▶ _What to work on_: Reproduce the entries word for word, beginning at the line that contains "Identify the location" and ending after the line that contains "y-tick-label: 0.0 is". Omit the pictures.

▶ _Collected data entries_:
+ + + +

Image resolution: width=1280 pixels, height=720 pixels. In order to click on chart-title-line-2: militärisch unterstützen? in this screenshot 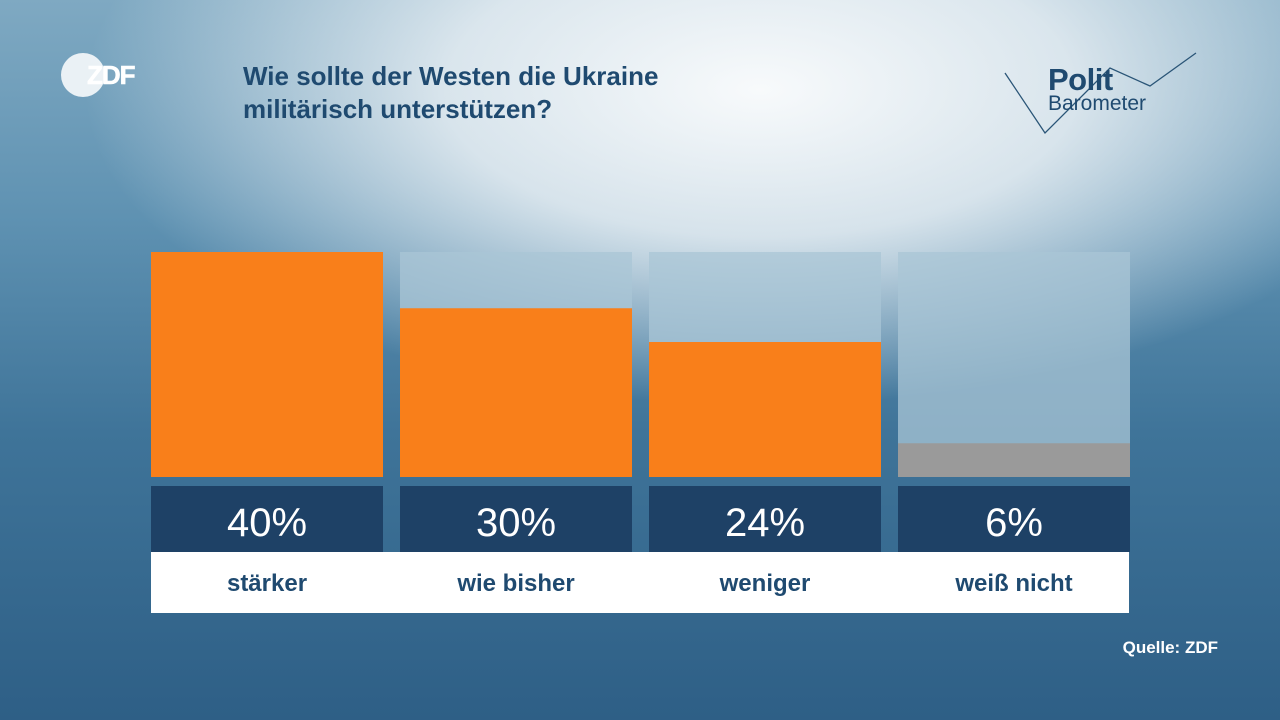, I will do `click(398, 109)`.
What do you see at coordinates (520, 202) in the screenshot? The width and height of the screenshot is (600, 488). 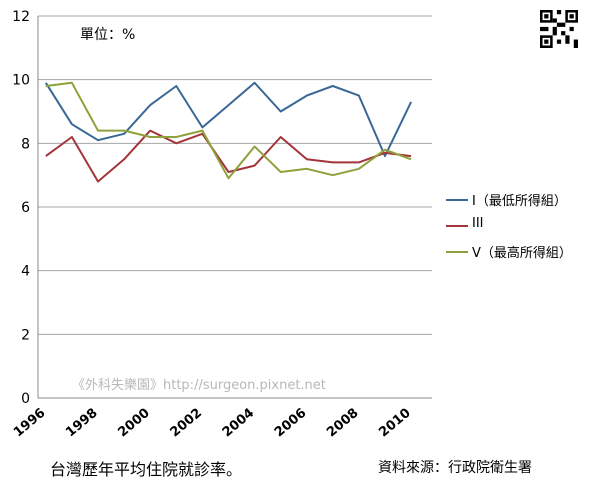 I see `legend-label-series-1: I（最低所得組）` at bounding box center [520, 202].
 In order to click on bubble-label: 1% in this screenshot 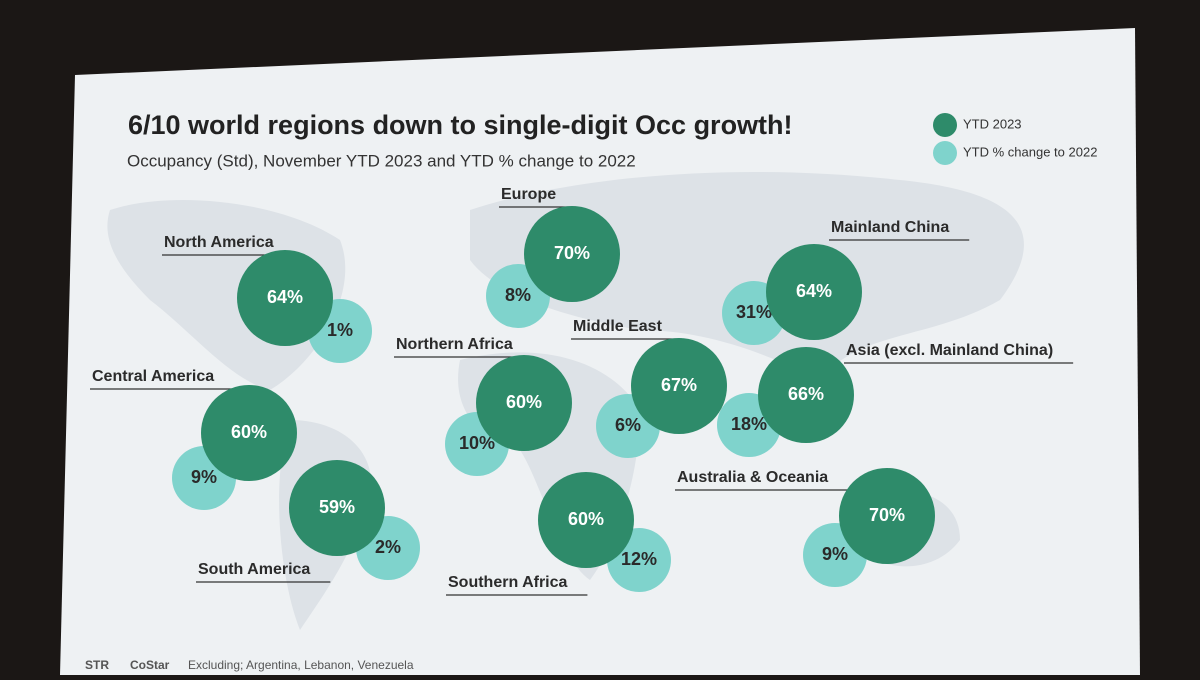, I will do `click(340, 330)`.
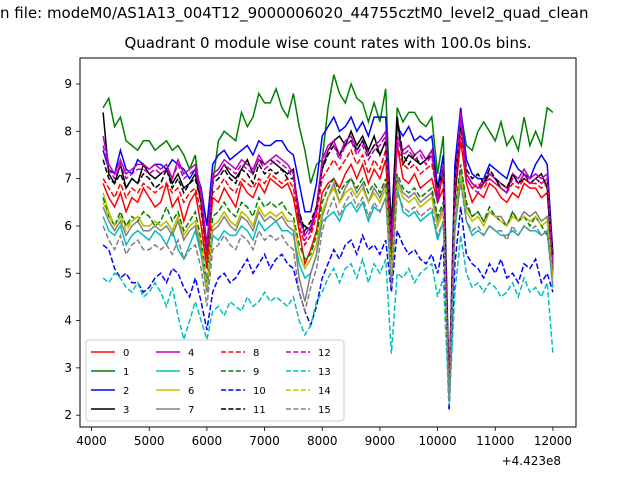  I want to click on y-tick-label: 2, so click(68, 415).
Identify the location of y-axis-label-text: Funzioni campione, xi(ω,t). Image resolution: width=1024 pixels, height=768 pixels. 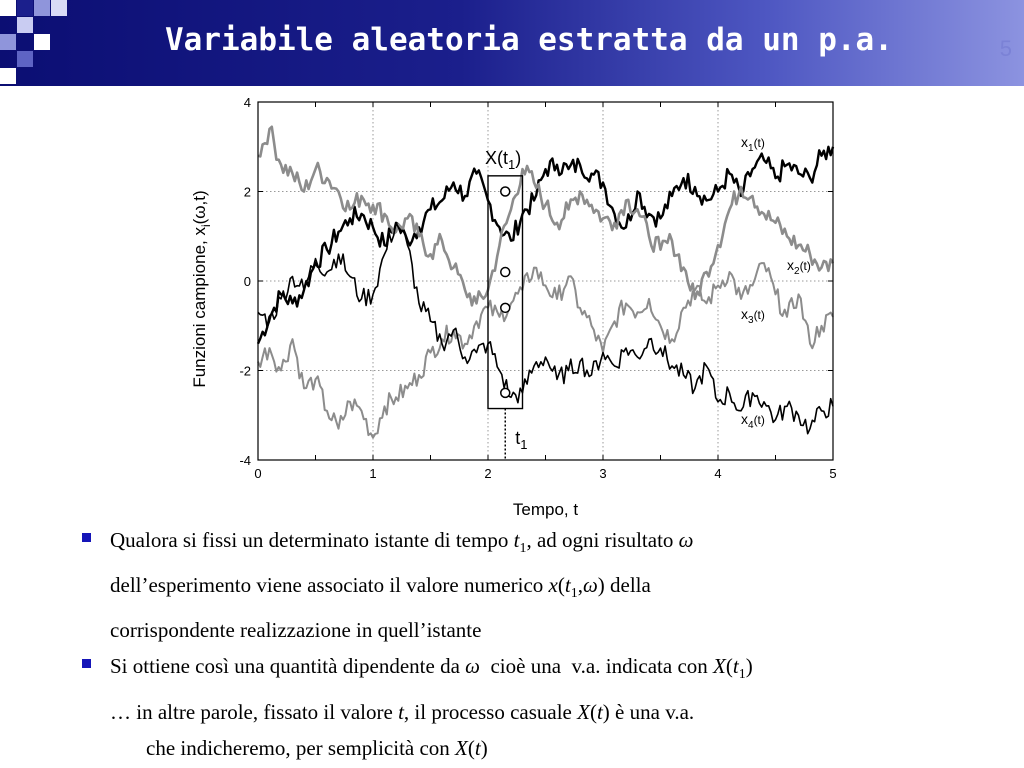
(202, 288).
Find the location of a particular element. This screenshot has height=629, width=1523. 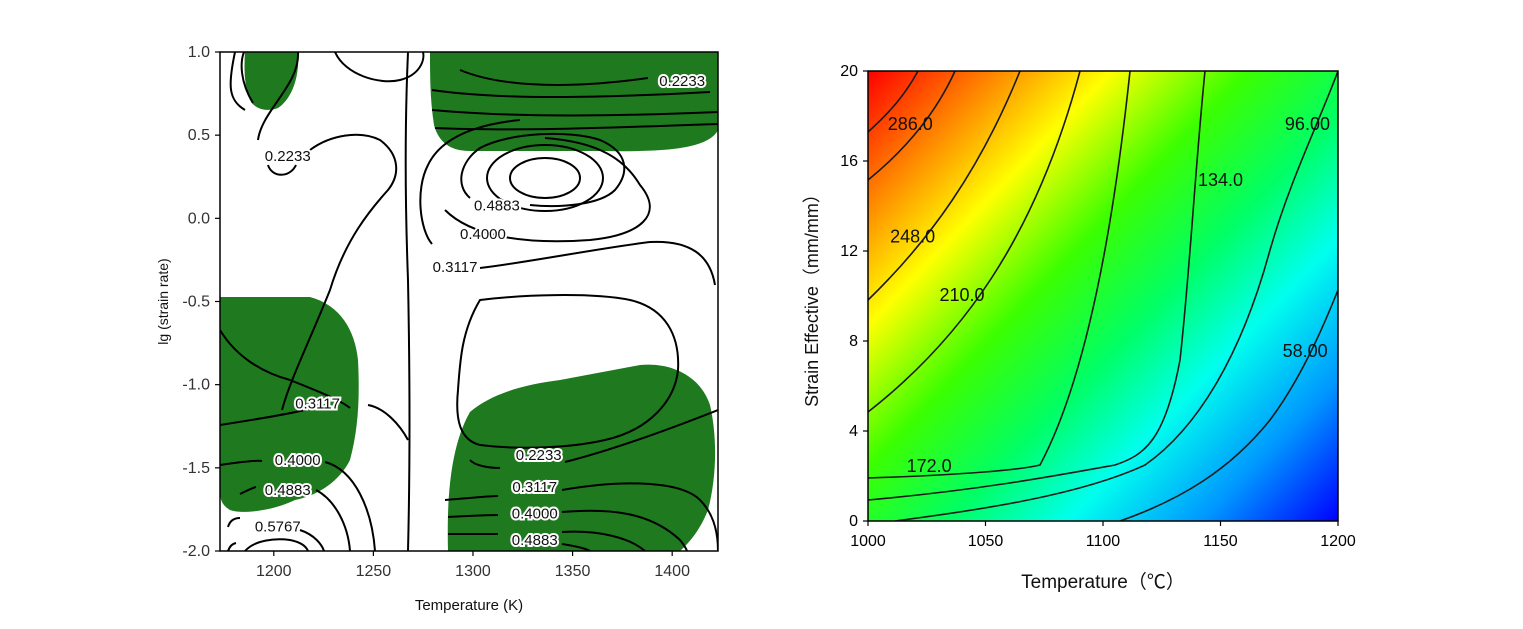

y-tick-label: 0.0 is located at coordinates (199, 218).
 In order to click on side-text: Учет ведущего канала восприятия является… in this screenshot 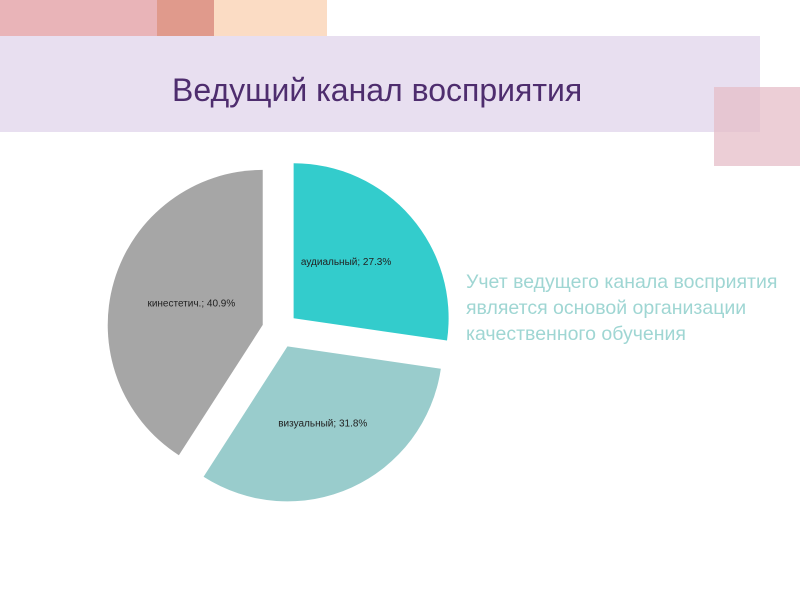, I will do `click(622, 308)`.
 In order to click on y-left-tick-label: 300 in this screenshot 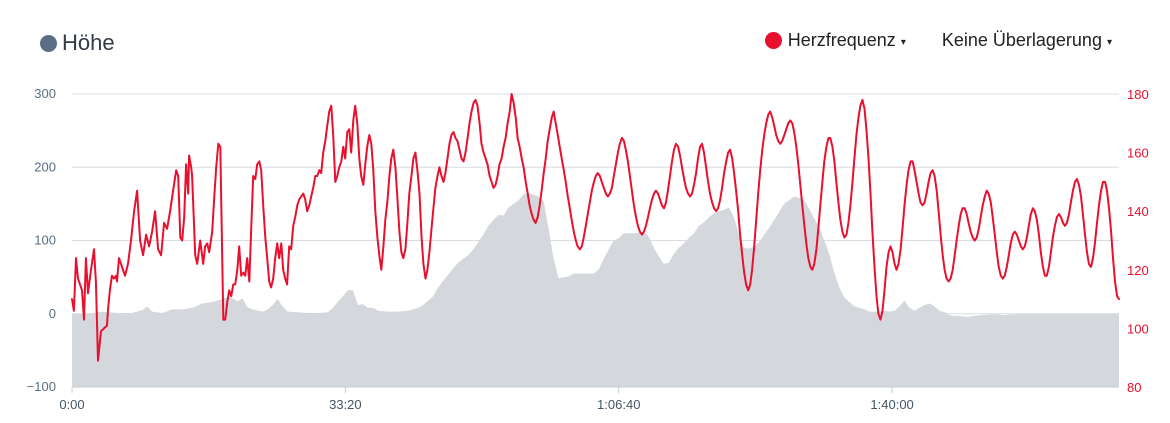, I will do `click(45, 94)`.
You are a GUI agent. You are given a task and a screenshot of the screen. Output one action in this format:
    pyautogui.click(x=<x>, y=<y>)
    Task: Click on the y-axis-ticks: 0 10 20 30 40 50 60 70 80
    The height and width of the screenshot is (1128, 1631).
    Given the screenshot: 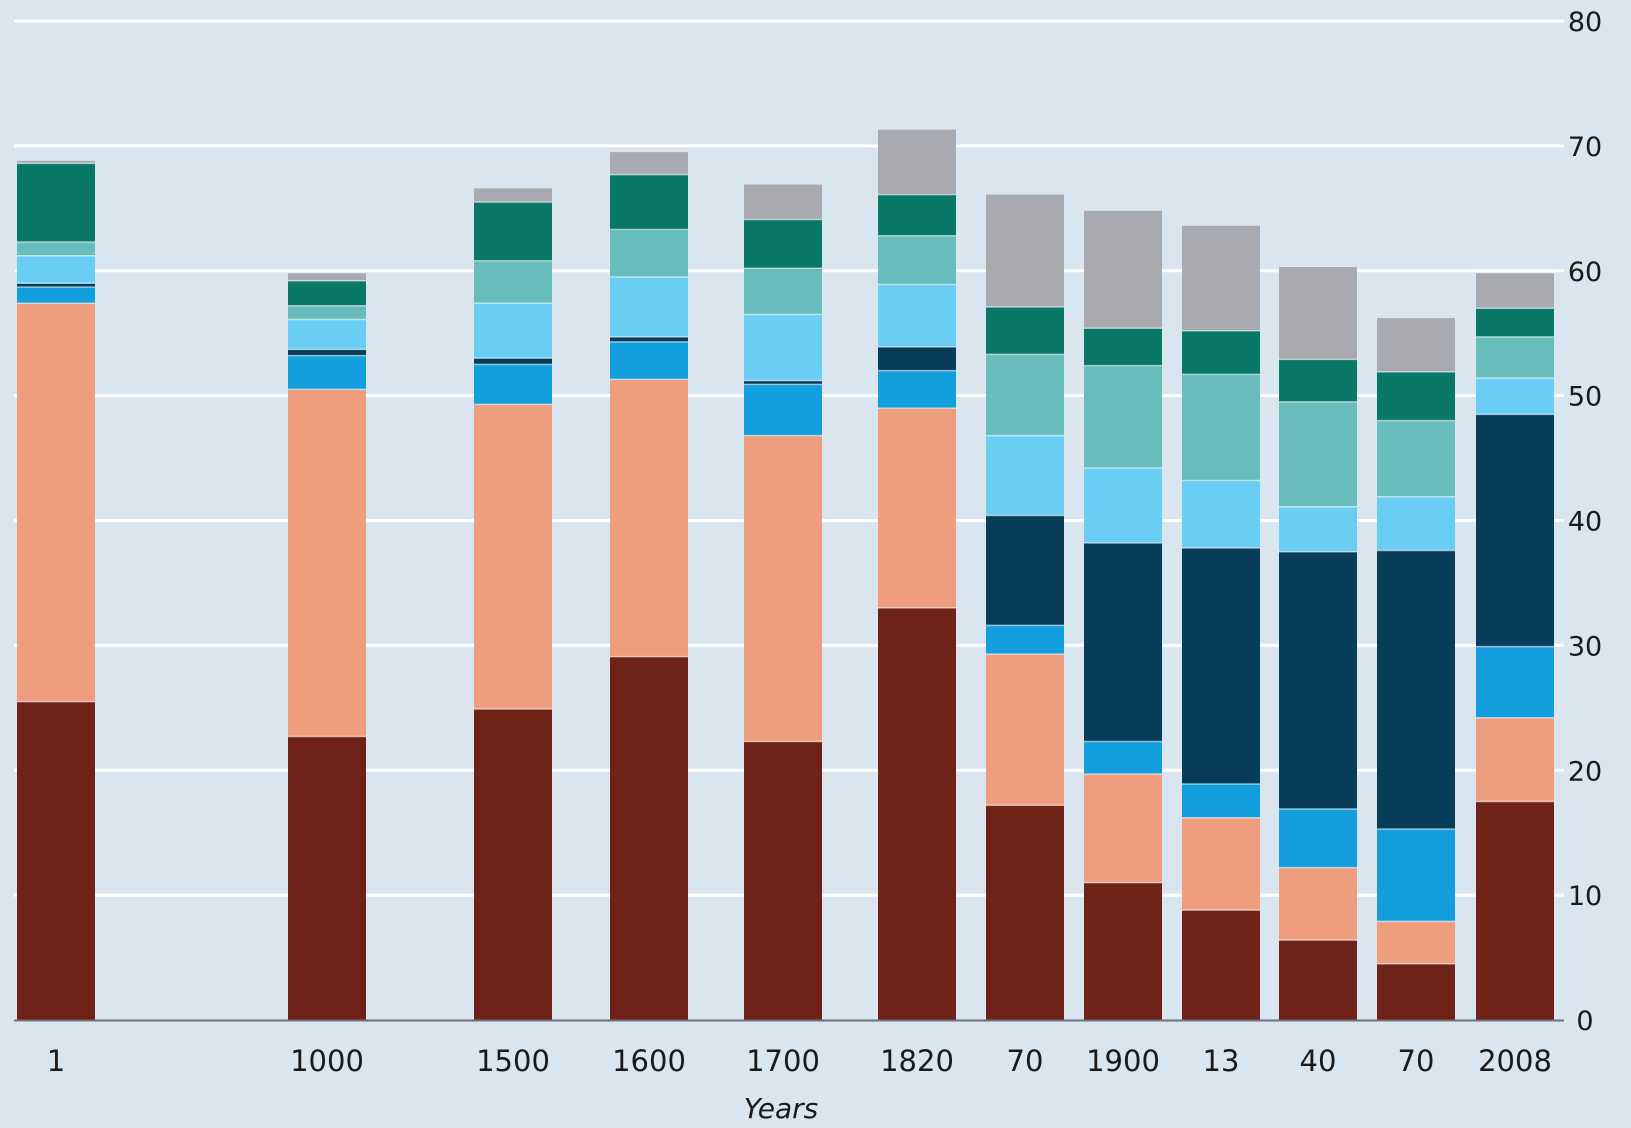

+ + + +

▶ _Task output_:
Identify the location of y-axis-label-text: Funzioni campione, xi(ω,t). Image resolution: width=1024 pixels, height=768 pixels. 
(202, 288).
Find the location of a particular element. This screenshot has height=629, width=1523. 

y-tick-label: 0.0 is located at coordinates (199, 218).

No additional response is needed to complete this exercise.